*TASKS TO CARRY OUT*.
1) According to the nursing ethics article, how many weeks pregnant was Marlise Munoz when she was found unconscious at home?
2) Pick up the nursing ethics article after its final sentence and carry it forward.

*TEXT EXCERPT*.
When care collides with nurses’ morals, ethics
Last winter, two high-profile — and very tragic — cases pitted family members against hospital administrations and stirred debates nationwide about brain death, policies and laws, and ethics. No matter where they practice, nurses may have wondered what they would do if they found themselves in similar circumstances — whether they could object to providing patient care. The answer is a qualified “yes.”
First, the two cases
According to published reports, Jahi McMath, 13, was admitted into a California children’s hospital for surgical procedures to address sleep apnea. Following surgery, she developed a complication, went into cardiac arrest, and was declared brain dead by two hospital-associated physicians and ultimately a court-ordered physician. Her family fought to have her remain on a ventilator until she could be transferred to an undisclosed facility where she could be given additional “life-sustaining” measures.
Marlise Munoz was 14 weeks pregnant when she was found unconscious at home. She was declared brain dead and carrying a nonviable fetus; her family wanted her taken off life support, noting her wishes, the media reported. But this time, the hospital where she was admitted objected — citing a Texas law it believed required them to keep her on life support until her fetus could be delivered. Again, a legal battle ensued. A judge ultimately ruled that the hospital was misapplying the law, and the hospital removed her from life support.
Members of the American Nurses Association (ANA) Ethics and Human Rights Advisory Board were not aware whether RNs objected to providing care in these specific cases. However, nurse ethicists did find it crucial to ensure that all RNs understand that they can conscientiously object to participating in interventions if certain criteria are met.
Confronting difficult decisions
Nurse ethicist Anita Catlin, DNSc, FNP, FAAN, followed the Munoz case in the national press.
“Nurses have a right to conscientiously object to participate in technologically supported treatment of a brain-dead person,” shared Catlin, a member of ANA’s ethics advisory board. “Additionally, when a woman and her surrogate have made their wishes known, it is unethical to go against these wishes as stated in ANA’s Code of Ethics for Nurses with Interpretive Statements.
“If members of the nursing staff wished to be excused from participating in this patient’s care for anything other than palliative care and comfort measures, they have every right to do so.”

*GIVEN DATA*.
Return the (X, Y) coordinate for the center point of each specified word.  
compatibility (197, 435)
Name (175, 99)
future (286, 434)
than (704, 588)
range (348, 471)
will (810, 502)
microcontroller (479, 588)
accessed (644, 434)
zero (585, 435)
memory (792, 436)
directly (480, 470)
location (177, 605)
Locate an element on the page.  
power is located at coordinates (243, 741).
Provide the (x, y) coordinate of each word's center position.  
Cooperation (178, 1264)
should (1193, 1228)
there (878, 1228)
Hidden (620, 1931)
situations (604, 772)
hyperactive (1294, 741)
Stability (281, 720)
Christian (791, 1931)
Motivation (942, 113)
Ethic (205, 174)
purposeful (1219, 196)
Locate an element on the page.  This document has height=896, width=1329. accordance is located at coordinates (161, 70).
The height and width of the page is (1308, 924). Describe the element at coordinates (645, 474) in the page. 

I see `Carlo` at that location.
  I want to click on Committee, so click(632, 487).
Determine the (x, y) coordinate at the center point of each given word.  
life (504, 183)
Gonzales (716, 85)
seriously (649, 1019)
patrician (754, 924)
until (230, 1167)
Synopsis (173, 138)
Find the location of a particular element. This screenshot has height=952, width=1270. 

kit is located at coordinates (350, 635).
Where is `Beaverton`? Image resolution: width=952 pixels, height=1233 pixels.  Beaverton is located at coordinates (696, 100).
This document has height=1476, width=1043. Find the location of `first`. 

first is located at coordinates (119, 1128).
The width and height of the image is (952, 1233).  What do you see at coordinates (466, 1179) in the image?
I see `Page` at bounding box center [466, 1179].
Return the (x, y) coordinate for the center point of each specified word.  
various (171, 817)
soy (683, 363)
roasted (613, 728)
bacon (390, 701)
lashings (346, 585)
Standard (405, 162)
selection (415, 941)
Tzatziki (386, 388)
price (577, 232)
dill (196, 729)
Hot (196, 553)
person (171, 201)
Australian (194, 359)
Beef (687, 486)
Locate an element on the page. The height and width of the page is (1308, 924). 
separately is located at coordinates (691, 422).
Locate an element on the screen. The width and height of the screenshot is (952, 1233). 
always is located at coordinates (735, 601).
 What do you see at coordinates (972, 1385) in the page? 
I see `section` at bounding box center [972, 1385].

*ANSWERS FOR THE TASKS*.
1) She was 14 weeks pregnant.

2)
When it comes to nursing practice, there are two broad categories in which RNs can conscientiously object to participate — based on provisions addressed in the Code of Ethics, according to Marsha Fowler, PhD, MS, MDiv, RN, FAAN, a member of the ANA’s professional issues panel steering committee, which has been leading a revision of the Code.
Nurses can refuse to participate in all instances of an intervention — such as an abortion or sexual reassignment surgery — based on religious or moral grounds, said Fowler, an ANA\California member. RNs who hold these strong beliefs should make their objections to participate in these types of interventions or procedures known at the time of hiring, Fowler said.
“If that’s not possible for some reason, the nurse should make her or his objection as timely as possible so the nurse manager can find a replacement,” she said.
Vicki Lachman, PhD, MBE, APRN, FAAN, added that for nurses to ethically object to participating in an intervention, that intervention “must challenge their moral integrity — and not be based on false motivation. It really has to violate a deeply held conviction of what’s right or wrong. A nurse might believe that the sanctity of life trumps all.”
The Code does not allow nurses to refuse care based on prejudice, discrimination or dislike. For example, they can’t refuse to take care of someone because the patient abuses alcohol or because the patient is homosexual, according to Lachman, chair of ANA’s ethics advisory board.
To decrease the chances of having to object on moral or religious grounds, nurses ideally should practice in settings where they are less likely to be confronted with interventions — such as abortions, cardiac transplants or palliative sedation — that conflict with their beliefs, Lachman said.
The other broad category in which nurses can conscientiously object involves a specific intervention with a specific patient, Fowler said. A common example of this ethically sound objection is when a nurse is asked to participate in an intervention that goes against a patient’s autonomy and expressed desires, as in the patient’s not wanting a blood transfusion, antibiotics or other lifesaving measures.
Given the fast pace of technology and other advances, nurses may increasingly find themselves in ethically challenging situations, Lachman noted.
Additionally, many sensitive cases that might have been kept private in decades past are now being played out in the media, according to Fowler.
To make a conscientious objection, Fowler said nurses should follow the lines of authority and the structures that are in place in their facilities. They also can contact their organization’s ethics committee or patient ombudsman.
And they must be aware of an obligation not to abandon a patient.
“Once a nurse begins treating a patient, she or he is legally bound to care for that patient until another nurse is available to assume responsibility for the patient,” Lachman said.
And although it may take courage to conscientiously object — particularly given some workplace cultures — not doing so can have dire consequences for the individual nurse and for the nursing profession.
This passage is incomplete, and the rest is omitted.